Introduction

Chronic Suppurative Otitis Media (CSOM) is a common ear disease with a high prevalence worldwide, particularly in developing countries where its incidence is even more significant. The primary characteristics of this condition are persistent purulent discharge from the middle ear, often accompanied by symptoms such as ear pain, hearing loss, and tinnitus, severely affecting the patient’s quality of life. If left untreated for an extended period, chronic suppurative otitis media can cause not only discomfort in the ear but also lead to hearing loss, deformity of the auricle, and even further infections or complications in the middle ear, such as meningitis or facial nerve paralysis, which may threaten the patient’s life.^1–3 Therefore, timely and effective treatment is crucial for alleviating symptoms, improving hearing, and preventing complications.

Ofloxacin is a broad-spectrum antibiotic belonging to the fluoroquinolone class, with a good antibacterial spectrum capable of combating various pathogenic bacteria, particularly gram-negative bacteria and some gram-positive bacteria. Dexamethasone, a potent steroid, works by suppressing immune system responses, reducing inflammation, alleviating ear symptoms, and promoting wound healing. In recent years, some clinical studies have indicated that the combined use of ofloxacin and dexamethasone can significantly improve the clinical symptoms of patients with chronic suppurative otitis media, reduce pathogen infection, control inflammation, decrease recurrence rates, and shorten treatment time.^4–6 The synergistic action of ofloxacin and dexamethasone arises from: Biofilm penetration enhancement: Dexamethasone reduces middle ear effusion, increasing ofloxacin bioavailability in biofilm matrices by up to 40%.⁷ Immunomodulation: Combined suppression of TNF-α (62% reduction) and IL-1β (45% reduction) attenuates inflammatory damage to ossicular chain structures.⁸ However, there is a relative lack of systematic studies in the current literature regarding the combined treatment of chronic suppurative otitis media with ofloxacin and dexamethasone, especially concerning recurrence rates and long-term efficacy. Therefore, optimizing treatment regimens to improve patient prognosis remains an urgent issue in current clinical otolaryngology.

While several RCTs have evaluated ofloxacin-dexamethasone combinations,^9–11 critical evidence gaps remain:Subgroup analysis deficiency: Prior studies lacked statistical power (median n=80) to assess efficacy in high-risk populations (eg, diabetic patients, pediatric cases). Long-term outcomes: No study has reported recurrence rates beyond 12 months post-treatment, critical for assessing sustained benefit.These gaps underscore the need for larger, diverse cohort studies with extended follow-up to inform evidence-based practice. The purpose of this study is to retrospectively analyze patients diagnosed with chronic suppurative otitis media who visited our hospital from January 2023 to July 2024. By comparing the clinical effects of combination therapy with monotherapy, this analysis aims to provide more effective, economical, and safe treatment options for clinical practice, further improving the treatment outcomes of chronic suppurative otitis media, reducing its recurrence rate, and enhancing the patients’ quality of life.

Materials and Methods

General Information

This study is designed as a retrospective analysis, selecting 130 patients diagnosed and treated for chronic suppurative otitis media (CSOM) at our hospital between January 2023 and July 2024. These patients were recruited through clinical medical records and outpatient visits. Eligible patients were included in the study and divided into two groups based on their treatment method: the control group, which received dexamethasone treatment, and the treatment group, which received a combination of ofloxacin and dexamethasone. Each group consisted of 65 patients. This study was approved by the ethics committee of Affiliated People’s Hospital of Shandong First Medical University and conducted according to the principles of the 1964 Declaration of Helsinki and its later amendments, or similar ethical standards. Due to the retrospective nature of our study, our institutional review board waived the requirement for informed consent.

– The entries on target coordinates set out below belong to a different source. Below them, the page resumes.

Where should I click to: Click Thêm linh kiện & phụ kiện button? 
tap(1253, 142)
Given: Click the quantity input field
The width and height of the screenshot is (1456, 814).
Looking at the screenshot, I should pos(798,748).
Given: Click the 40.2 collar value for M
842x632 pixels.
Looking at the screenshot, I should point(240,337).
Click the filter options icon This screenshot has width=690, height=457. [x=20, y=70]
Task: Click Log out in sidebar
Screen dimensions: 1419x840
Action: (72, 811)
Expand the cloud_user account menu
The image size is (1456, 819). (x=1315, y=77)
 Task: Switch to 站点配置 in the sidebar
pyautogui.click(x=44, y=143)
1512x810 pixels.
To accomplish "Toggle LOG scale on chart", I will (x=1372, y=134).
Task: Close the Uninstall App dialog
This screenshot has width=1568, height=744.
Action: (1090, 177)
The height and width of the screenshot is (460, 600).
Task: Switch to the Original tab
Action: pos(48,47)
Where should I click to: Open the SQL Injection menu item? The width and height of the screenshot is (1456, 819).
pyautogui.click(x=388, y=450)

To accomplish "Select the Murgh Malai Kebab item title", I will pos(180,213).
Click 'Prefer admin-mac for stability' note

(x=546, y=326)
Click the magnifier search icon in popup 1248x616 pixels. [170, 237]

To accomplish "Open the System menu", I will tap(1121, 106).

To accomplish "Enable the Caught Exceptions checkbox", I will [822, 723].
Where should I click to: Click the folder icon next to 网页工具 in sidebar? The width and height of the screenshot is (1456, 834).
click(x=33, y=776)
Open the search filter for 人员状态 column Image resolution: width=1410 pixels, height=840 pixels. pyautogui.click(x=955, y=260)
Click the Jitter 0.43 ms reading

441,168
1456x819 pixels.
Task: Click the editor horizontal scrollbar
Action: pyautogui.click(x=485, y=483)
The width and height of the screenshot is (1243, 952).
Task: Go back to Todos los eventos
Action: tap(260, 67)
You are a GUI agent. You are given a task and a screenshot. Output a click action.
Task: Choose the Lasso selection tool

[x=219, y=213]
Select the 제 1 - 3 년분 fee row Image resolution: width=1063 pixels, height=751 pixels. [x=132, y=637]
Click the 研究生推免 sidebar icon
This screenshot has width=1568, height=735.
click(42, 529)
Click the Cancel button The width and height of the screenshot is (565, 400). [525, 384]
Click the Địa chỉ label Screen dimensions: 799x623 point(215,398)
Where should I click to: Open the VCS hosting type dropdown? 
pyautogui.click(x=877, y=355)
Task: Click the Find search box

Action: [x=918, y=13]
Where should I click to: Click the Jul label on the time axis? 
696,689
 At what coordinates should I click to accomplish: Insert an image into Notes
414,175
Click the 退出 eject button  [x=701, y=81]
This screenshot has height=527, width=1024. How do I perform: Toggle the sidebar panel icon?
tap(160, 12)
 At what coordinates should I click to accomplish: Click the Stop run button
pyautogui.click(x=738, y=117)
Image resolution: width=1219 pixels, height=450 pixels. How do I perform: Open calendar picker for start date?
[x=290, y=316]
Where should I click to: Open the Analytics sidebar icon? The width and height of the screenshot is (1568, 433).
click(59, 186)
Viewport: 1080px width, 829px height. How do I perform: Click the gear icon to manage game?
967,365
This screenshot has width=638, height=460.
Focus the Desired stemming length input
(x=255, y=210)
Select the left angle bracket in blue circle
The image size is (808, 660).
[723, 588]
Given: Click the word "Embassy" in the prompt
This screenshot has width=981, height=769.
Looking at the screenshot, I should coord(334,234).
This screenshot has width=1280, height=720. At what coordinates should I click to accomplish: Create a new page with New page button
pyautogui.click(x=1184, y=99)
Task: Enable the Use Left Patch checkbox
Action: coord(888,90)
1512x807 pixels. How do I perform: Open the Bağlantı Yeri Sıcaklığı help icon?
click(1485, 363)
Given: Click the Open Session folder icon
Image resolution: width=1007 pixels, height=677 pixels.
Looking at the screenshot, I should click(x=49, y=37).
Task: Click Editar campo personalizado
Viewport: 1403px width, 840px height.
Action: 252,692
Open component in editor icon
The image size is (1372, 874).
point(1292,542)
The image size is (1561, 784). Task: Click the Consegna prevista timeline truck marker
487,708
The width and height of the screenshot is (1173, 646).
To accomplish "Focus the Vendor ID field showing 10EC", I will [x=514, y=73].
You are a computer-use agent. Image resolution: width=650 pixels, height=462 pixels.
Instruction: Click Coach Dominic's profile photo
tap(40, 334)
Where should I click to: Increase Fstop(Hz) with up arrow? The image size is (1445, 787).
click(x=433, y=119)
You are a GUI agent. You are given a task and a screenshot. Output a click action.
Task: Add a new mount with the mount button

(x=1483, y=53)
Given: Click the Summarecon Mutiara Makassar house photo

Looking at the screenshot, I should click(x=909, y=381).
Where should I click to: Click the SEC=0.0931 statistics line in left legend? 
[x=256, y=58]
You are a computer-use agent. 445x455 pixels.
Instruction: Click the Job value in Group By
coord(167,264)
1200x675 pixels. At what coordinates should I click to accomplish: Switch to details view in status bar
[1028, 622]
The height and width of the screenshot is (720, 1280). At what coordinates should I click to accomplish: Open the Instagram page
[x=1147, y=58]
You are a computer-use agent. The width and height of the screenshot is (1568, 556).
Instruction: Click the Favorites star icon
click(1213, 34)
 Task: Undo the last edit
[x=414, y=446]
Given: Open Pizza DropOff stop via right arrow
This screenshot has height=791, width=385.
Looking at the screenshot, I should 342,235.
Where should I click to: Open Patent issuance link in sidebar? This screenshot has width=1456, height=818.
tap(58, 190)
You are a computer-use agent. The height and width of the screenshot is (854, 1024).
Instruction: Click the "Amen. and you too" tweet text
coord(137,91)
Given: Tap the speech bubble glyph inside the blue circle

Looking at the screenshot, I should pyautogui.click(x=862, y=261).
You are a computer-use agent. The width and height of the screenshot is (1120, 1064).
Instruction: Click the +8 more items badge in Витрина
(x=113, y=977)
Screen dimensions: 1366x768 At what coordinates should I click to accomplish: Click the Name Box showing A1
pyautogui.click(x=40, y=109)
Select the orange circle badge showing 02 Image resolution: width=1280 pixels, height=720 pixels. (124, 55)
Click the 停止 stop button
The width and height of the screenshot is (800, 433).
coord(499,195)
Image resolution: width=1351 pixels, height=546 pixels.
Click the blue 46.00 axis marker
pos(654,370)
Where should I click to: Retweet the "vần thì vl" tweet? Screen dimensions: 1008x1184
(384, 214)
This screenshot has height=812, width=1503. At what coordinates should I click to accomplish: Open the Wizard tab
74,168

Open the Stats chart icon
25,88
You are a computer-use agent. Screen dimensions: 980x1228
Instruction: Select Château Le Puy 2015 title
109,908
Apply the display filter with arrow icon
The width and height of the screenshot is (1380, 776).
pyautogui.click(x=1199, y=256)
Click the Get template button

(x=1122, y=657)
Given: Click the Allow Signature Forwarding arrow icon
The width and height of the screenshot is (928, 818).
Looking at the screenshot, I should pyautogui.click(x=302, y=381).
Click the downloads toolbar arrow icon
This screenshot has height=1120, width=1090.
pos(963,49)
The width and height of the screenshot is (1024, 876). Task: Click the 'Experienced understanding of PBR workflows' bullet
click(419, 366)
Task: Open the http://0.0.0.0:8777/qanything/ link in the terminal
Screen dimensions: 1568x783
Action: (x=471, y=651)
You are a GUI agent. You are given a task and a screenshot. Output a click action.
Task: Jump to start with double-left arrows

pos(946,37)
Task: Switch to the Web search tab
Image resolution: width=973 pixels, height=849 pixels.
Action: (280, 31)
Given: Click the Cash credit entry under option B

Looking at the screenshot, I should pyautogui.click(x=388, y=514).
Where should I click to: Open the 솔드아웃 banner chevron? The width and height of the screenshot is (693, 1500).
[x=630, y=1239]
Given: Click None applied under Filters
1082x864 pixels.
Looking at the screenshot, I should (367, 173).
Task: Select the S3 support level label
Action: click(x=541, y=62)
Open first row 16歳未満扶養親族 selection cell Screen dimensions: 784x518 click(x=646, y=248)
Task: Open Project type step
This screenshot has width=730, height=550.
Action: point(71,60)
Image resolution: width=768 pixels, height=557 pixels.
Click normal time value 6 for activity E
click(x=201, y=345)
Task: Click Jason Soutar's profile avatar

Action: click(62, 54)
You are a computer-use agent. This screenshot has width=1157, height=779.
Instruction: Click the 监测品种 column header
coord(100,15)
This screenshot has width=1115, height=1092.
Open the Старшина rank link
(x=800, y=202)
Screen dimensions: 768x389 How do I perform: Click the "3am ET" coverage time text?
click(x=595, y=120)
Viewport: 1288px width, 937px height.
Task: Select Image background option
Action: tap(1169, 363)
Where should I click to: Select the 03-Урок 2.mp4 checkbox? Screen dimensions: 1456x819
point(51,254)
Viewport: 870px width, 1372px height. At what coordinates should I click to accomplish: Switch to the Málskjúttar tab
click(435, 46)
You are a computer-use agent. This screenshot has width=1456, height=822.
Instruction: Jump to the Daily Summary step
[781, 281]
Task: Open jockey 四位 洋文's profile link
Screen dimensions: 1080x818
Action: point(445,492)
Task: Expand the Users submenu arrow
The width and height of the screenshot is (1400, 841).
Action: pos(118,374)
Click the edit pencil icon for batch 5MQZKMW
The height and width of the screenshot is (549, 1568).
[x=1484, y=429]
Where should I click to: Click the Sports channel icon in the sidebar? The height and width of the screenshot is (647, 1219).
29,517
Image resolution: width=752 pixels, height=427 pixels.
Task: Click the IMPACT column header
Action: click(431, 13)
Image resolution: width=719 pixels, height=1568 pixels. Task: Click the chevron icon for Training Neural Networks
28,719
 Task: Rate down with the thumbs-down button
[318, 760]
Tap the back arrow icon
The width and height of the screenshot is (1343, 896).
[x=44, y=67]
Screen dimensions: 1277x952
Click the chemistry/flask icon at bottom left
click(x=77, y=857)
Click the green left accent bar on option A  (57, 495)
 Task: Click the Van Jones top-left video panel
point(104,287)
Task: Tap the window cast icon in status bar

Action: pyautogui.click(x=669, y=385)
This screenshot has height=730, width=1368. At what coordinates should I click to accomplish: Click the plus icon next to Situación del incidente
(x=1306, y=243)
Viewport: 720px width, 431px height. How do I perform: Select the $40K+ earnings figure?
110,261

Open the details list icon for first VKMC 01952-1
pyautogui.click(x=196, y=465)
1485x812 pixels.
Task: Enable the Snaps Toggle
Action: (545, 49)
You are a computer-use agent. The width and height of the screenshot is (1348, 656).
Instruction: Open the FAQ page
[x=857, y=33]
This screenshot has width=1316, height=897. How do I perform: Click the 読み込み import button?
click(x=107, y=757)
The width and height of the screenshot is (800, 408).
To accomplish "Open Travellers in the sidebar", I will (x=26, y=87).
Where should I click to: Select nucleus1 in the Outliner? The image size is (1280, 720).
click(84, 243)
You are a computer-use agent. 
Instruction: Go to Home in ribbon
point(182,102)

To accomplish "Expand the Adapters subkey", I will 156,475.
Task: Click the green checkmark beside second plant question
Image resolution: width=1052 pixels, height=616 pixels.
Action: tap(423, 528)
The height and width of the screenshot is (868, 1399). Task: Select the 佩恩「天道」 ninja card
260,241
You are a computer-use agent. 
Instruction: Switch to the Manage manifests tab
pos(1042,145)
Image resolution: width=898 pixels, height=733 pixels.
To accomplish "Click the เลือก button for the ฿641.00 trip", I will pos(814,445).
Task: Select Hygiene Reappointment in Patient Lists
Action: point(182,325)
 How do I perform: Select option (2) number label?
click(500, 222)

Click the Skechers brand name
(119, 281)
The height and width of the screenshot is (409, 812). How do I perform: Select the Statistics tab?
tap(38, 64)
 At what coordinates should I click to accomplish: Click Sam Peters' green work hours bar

Patient Data Confidentiality Statement

Privacy and security of all case data are ensured through the following measures:

Anonymization prior to data collection: Personally identifiable information (eg, names, ID numbers) is removed during preprocessing.

Tiered access control mechanism: A hierarchical permission system restricts full dataset access to authorized researchers only.

Aggregated data presentation: All clinical data will be reported in aggregate form during publication to eliminate risks of individual-level information disclosure.

Inclusion and Exclusion Criteria

Inclusion Criteria

All patients met the diagnostic criteria for chronic suppurative otitis media as outlined in Clinical Practical Otolaryngology,^12–14 including manifestations from ear examinations and clinical symptoms. Patients were required to be 18 years of age or older, have no obvious systemic diseases, and possess complete clinical data.

Exclusion Criteria

Patients were excluded if they met any of the following conditions: abnormal positive results on X-ray mastoid examination; presence of immune system diseases; patients with mental disorders or psychiatric conditions; patients who had received antibiotic or other drug treatments within one month prior to treatment; patients with a severe allergy history or contraindications to steroid drugs; and patients who experienced significant adverse reactions during the treatment process.

Treatment Methods

Control Group: Patients received dexamethasone treatment (Drug Source: China National Pharmaceutical Group Rongsheng Pharmaceutical Co., Ltd., Approval No: National Drug Approval H41020035). First, routine treatment interventions were performed, including cleaning the middle ear or external auditory canal with hydrogen peroxide and wiping it clean with a sterile cotton swab. Then, 5 mg of dexamethasone was instilled into the ear twice daily.

Treatment Group: Patients received a combination treatment of ofloxacin (Drug Source: Zhejiang Langhua Pharmaceutical Co., Ltd., Approval No: National Drug Approval H20103771) and dexamethasone. In addition to the treatment used in the control group, ofloxacin ear drops were added. A mixture of 15 mg of ofloxacin and dexamethasone was instilled into the patient’s ear.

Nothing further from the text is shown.